Film & TV

Are Americans Smarter Than Celebrities?

Host Travis Kelce on Are You Smarter Than a Celebrity (Adam Rose/Prime Video)
A game show exposes millennium class problems.

Even Andy Warhol would be embarrassed at the blatancy of the new Hulu-TV game show Are You Smarter Than a Celebrity? The late-Sixties prediction attributed to Warhol — “In the future, everyone will be world-famous for 15 minutes” — might be apocryphal, but it perfectly condenses Warhol’s prevailing concept of “pop” as art and a state of mind. It has been so stretched and strained by reality TV that “15 minutes” can mean an episode, a season, a news cycle, or a ludicrous half-hour game show.

Perfectly cast as the host of Are You Smarter Than a Celebrity?, Travis Kelce, tight end for the Kansas City Chiefs football team, grabs the brass ring of opportunity. Blue-eyed, beefy jock Kelce is not the host in order to show what he’s good at, but simply for whom he dates — Taylor Swift, the most celebrated pop singer and serial man hunter in the world. This game-show spot rewards Kelce for his concubinage.

The show’s producers have figured out lowest-common-denominator appeal, counting on tabloid notoriety and underrating the public’s intelligence. This includes Kelce’s identity as “Mr. Pfizer,” the moniker by which New York Jets quarterback Aaron Rodgers derided Kelce’s TV ads as a Covid-vaccine hustler.

Is Kelce handsome, friendly, or smart? These are not criteria of exceptionalism. TV producers know what politicians hide: What makes a celebrity likable — or electable — is indefinable. It can come from luck, temerity, or simply an advertising budget, the latter definitively proved in the 1954 Judy Holliday film It Should Happen to You.

This game-show format obscures the bothersome fact that we are constantly led by media-chosen moral and intellectual inferiors. (Check out any host of a Sunday-morning TV political talk show.) Kelce asserts the game’s emphasis on “things we learned in elementary school,” an implicit indictment of our inferior education system that produces generations of illiterate, uninformed adults. (If they’re lucky, they wind up in show business — as celebrity guests or contestants.)
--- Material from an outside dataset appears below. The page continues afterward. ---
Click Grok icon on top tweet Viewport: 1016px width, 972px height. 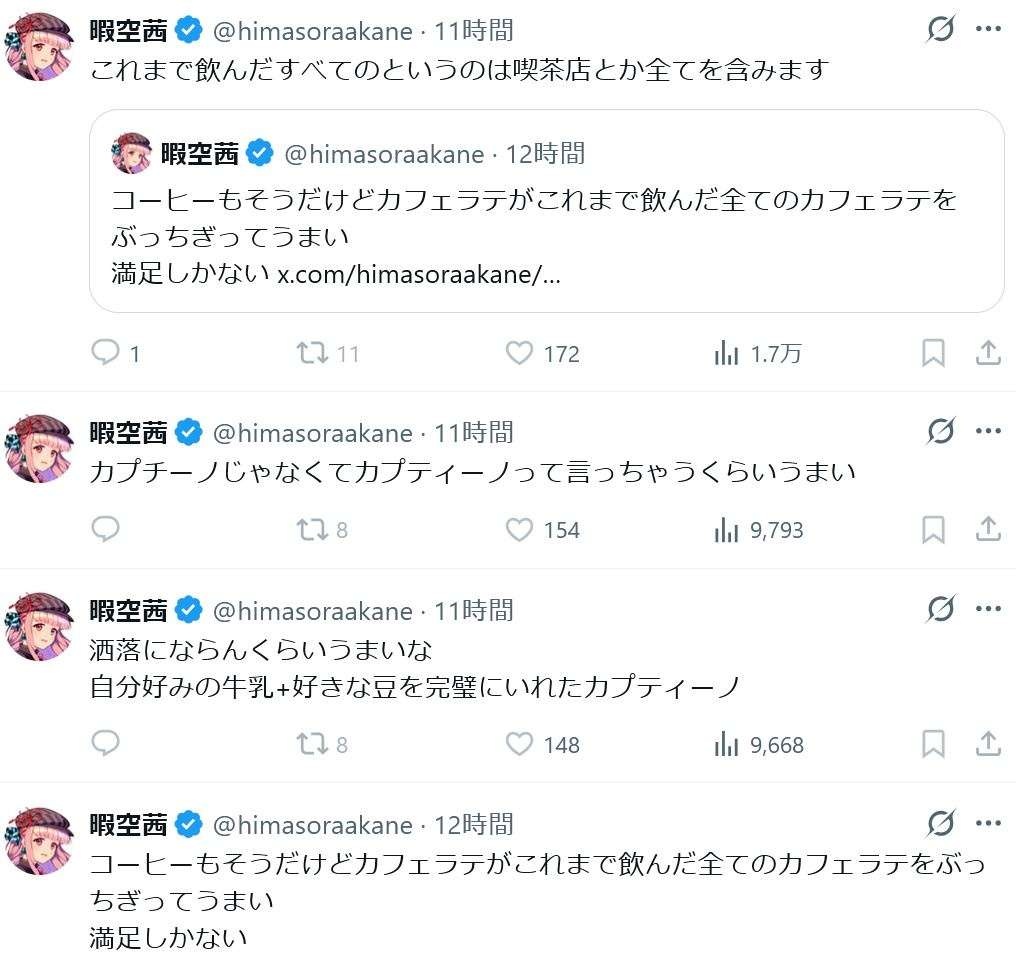point(940,30)
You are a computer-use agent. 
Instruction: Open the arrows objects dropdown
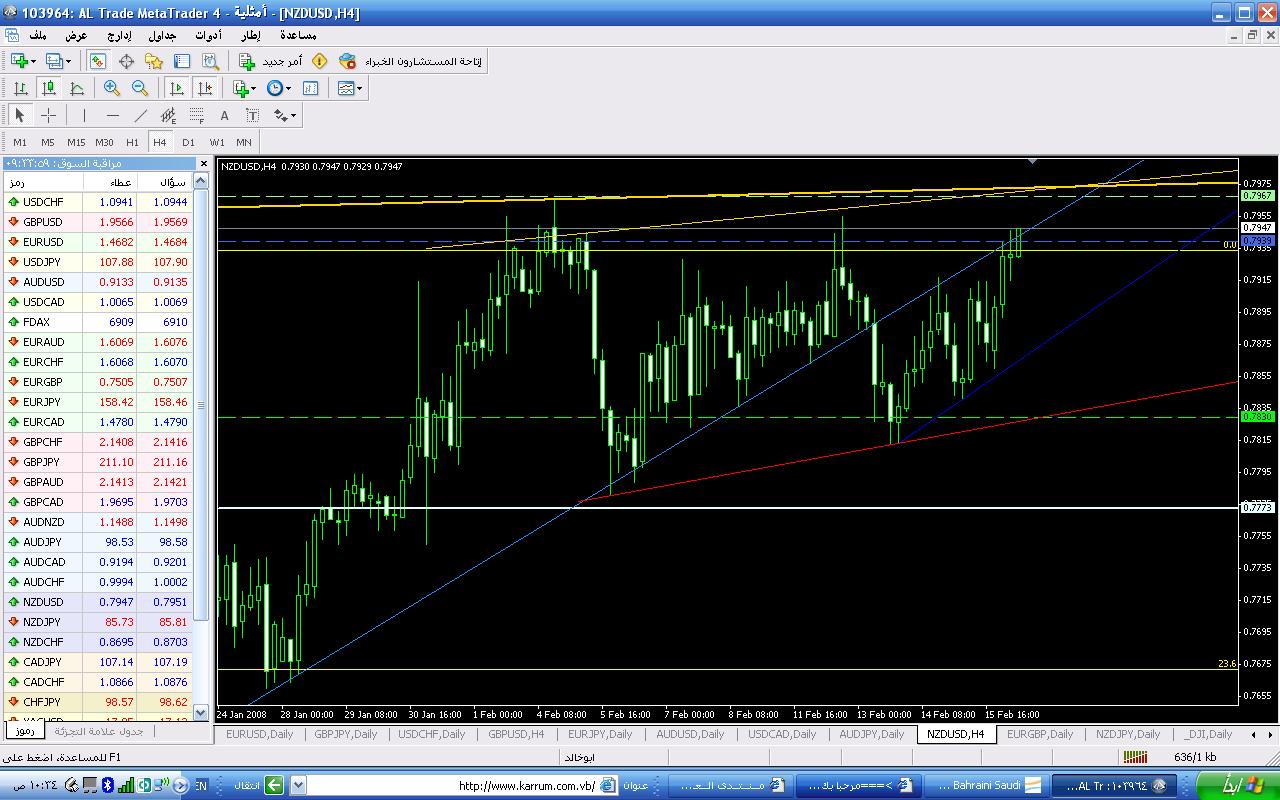(x=293, y=115)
Consider the show’s grade-school-level categories: first-grade music and social studies; second-grade geography and mathematics; third-grade science and measurements; fourth-grade world history and vocabulary; fifth-grade animal science and art. The idea is not to humiliate the D-listers but to convince viewers that celebrities are just like us — inured to Taylor Swift’s promiscuity and Barack Obama’s scolding the anti-Kamala “brothas.” As authoritarians commanded during the Covid lockdowns: “We are all in this together.”

Celebrityhood is now a sign of our unannounced class conflict. It redefines “equality” — anyone can become a celebrity without exhibiting notable skill or talent. Given this phenomenon, media-approved famous people mostly lack any inherent distinction. Kelce needn’t demonstrate expertise, and neither does the panel of celebrity-class obscurities: Nicole Byer, Ryan Fitzpatrick, Ron Funches, Lala Kent, and Sophia Stallone, who each recall schoolroom nobodies. (The show is derived from the British game series Are You Smarter Than a 10 Year Old? which became the American series Are You Smarter Than a 5th Grader?)

But this pathetic crew is not really what we want. The show doesn’t satisfy our need to challenge so-called experts — whether obnoxious politicians, preening actors, or dishonest journalists — hoping to expose their lies, vanity, or arrogance. Because so many celebrities presume to lecture us on behavior and politics, the game’s display of ignorance on both the professional and civilian side is stunning.

This era of media intimidation has pushed us past honest admiration or respect for those who earn it. Among the show’s producer and writer credits is Mark Burnett, best known for The Apprentice. He just might be seeking revenge on those pundits who think Donald Trump’s presidency had nothing to do with his previous career in real estate and property development, or his social identity and public works, but was simply the result of the TV show The Apprentice.

Television’s tendency to play down to the masses — manipulating our individual needs for attention, for agreement, or simply to win — is an insuperable problem at this particular, shameless moment in pop culture. (It’s the era of dis- and misinformation, deepfakes and cheap-fakes.) TV’s showbiz protocol mirrors the audacity of politicians treating the electorate as idiots. That’s why Are You Smarter Than a Celebrity? is both a challenge and an insult. Like our politics, it’s a game show devoid of fairness and fun.